С натянутыми до предела нервами, Ландо был вынужден слушать ее чириканье в течение нескончаемо долгих тридцати минут.
Трехэтажная вилла имела вид небольшого замка. Белый фасад. Белые ставни.
– Сейчас я вам все покажу, – сказал Ландо.
Пока он шарил по карманам в поисках ключа, Итало посмотрел в сторону парка. Трава была такого же цвета, как и сукно стола рулетки. Он вспомнил Анджелу: вот место, которое ей бы понравилось! Она часто ему говорила, что для счастья ей достаточно клумбы с цветами, нескольких деревьев и много свободного времени.
– А я? Для меня есть место в твоей программе?
Вместо ответа она улыбнулась, прижалась к нему всем телом и поцеловала в мочку уха. Как только он разгребет все это дерьмо, он обязательно свозит ее на Сицилию.
– Прошу! – торжественным голосом сказал Ландо.
Вольпоне вошел в холл, украшенный светильниками и многочисленными картинами, на которые никто никогда не обращает внимания: портреты предков в боевых доспехах или грандиозные батальные сцены. Анджела как-то пообещала ему, что объяснит, в чем заключается прелесть этих заплесневелых «бутербродов». Он открыл дверь и вошел в огромную гостиную, окна которой выходили на лужайку.
– Сколько комнат?
– Точно не помню, – ответил Ландо, – тринадцать или четырнадцать…
Вольпоне нахмурился.
– Тринадцать?
– Может, больше, может, меньше…
– Пересчитай и возвращайся! Телефон работает?
– Да.
– Где он?
Ландо показал ему на старинный низкий столик.
– Второй аппарат находится в вашей спальне.
– В моей спальне? Ты уже успел выбрать?
– Самая красивая, – искренне сказал Ландо.
Небрежным жестом руки Итало спровадил его. Баретто, конечно, проявлял себя послушным и полезным, но был сутенером, что очень не нравилось Итало. По неясным причинам у Малыша Вольпоне сутенеры вызывали тошноту, несмотря на то что проституция была одной из статей дохода «семьи» Вольпоне.
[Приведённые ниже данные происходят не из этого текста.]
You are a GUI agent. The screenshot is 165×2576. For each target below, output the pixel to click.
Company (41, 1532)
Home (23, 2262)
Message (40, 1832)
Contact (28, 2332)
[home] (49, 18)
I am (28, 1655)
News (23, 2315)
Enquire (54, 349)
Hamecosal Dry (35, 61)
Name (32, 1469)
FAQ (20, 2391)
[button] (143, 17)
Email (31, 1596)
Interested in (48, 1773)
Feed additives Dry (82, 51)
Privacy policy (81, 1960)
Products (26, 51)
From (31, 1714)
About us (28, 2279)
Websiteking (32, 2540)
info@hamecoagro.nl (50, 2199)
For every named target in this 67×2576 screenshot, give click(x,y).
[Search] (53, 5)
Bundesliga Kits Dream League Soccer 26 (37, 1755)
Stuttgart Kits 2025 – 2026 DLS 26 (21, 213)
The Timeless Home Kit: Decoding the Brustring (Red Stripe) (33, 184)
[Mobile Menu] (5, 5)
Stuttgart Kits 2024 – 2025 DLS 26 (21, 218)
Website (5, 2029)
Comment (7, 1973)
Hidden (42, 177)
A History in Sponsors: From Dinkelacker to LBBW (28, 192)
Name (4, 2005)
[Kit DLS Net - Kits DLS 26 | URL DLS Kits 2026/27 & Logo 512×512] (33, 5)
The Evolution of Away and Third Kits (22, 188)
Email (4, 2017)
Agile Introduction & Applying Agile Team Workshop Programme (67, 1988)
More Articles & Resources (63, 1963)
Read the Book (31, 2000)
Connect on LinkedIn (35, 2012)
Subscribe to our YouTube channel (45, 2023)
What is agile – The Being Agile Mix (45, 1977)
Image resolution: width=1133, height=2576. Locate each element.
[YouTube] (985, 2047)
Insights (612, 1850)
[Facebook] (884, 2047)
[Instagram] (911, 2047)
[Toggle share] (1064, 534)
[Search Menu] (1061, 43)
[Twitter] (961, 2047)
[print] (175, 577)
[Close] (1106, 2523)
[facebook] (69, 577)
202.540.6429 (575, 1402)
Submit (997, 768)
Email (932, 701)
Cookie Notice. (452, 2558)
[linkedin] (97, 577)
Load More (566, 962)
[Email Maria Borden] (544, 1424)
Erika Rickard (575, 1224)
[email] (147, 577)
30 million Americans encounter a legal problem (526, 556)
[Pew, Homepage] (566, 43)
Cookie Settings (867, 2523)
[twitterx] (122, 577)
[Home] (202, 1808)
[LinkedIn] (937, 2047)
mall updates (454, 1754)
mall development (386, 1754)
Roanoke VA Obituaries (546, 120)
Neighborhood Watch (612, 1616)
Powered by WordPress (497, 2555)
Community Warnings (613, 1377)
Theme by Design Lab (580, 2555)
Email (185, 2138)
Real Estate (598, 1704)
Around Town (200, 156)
Но там она была поставлена на поток, казалась чем-то абстрактным, где женщин, как скот, считали по количеству голов.
Что бы там ни было, но именно благодаря негритянке Ландо Хомер Клоппе потерял свое лицо и самое для себя важное: уважение в обществе.
И это было только начало. Вольпоне продумал трехэтажную комбинацию, чтобы сломить сопротивление банкира: вначале – уважение; затем – его личность и наконец – его семья.
Итало с грустью посмотрел на телефон. Он собирался сообщить Юдельману то, что до сих пор скрывал: весть о смерти О’Бройна. Моше неоднократно сглаживал углы разногласий Итало и Дженцо, всегда приводил их к примирению.
Советник испытывал к Вольпоне-младшему почти отцовские чувства, и Итало знал это. По этой причине он терпел от него то, за что другим никогда бы не сносить головы.
Итало неохотно набрал номер Юдельмана, и почти тут же в Нью-Йорке сняли трубку.
– Это я! – сказал Итало.
– Господи! – пронзительно вскрикнул Моше. – Я уже несколько часов не могу до тебя дозвониться. Ты где?
– Все там же.
– Оставь все, Итало! Оставь! Дела плохи, очень плохи! Возвращайся!
– Это все, что ты можешь мне сказать?
– Послушай, Итало, мне страшно! Мы уже достаточно накуролесили! Еще один шаг – и все рухнет! За тобой следят!
– Уже нет. Все улажено.
– Улажено?
– Я же тебе сказал – все в порядке! – взорвался Вольпоне. – Тебе ясно или нет?
– Ты звонишь из отеля? – с подозрением в голосе спросил Моше.
– Нет, можешь говорить все. Никого нет.
– Габелотти сошел с ума. Он говорит, что мы собираемся его надуть.
– И ты позволяешь себя одурачить этому хряку?
– Этот хряк скоро нас перестреляет. Всех!
– Неужели? – хохотнул Вольпоне.
– Он уже не соображает, что говорит! Он думает, что ты прикажешь прикончить О’Бройна.
– Ошибается.
– Я знаю, но это ничего не меняет.
Итало глубоко вздохнул и спокойно сказал:
– Мне незачем приказывать убивать этого подонка! Я прикончил его собственными руками.
В трубке установилась долгая, томительная пауза. Затем раздался возбужденный до крайности голос Моше:
– Ты безумец!.. Безумец!
– Произошел несчастный случай… Я допрашивал его, а он плевать на меня хотел.
– О нет! – застонал Юдельман. – Только не это! Ты ничего не понял!..
– Ты меня утомляешь!
– Теперь Габелотти может сделать с нами все, что угодно! Комиссьоне его оправдает!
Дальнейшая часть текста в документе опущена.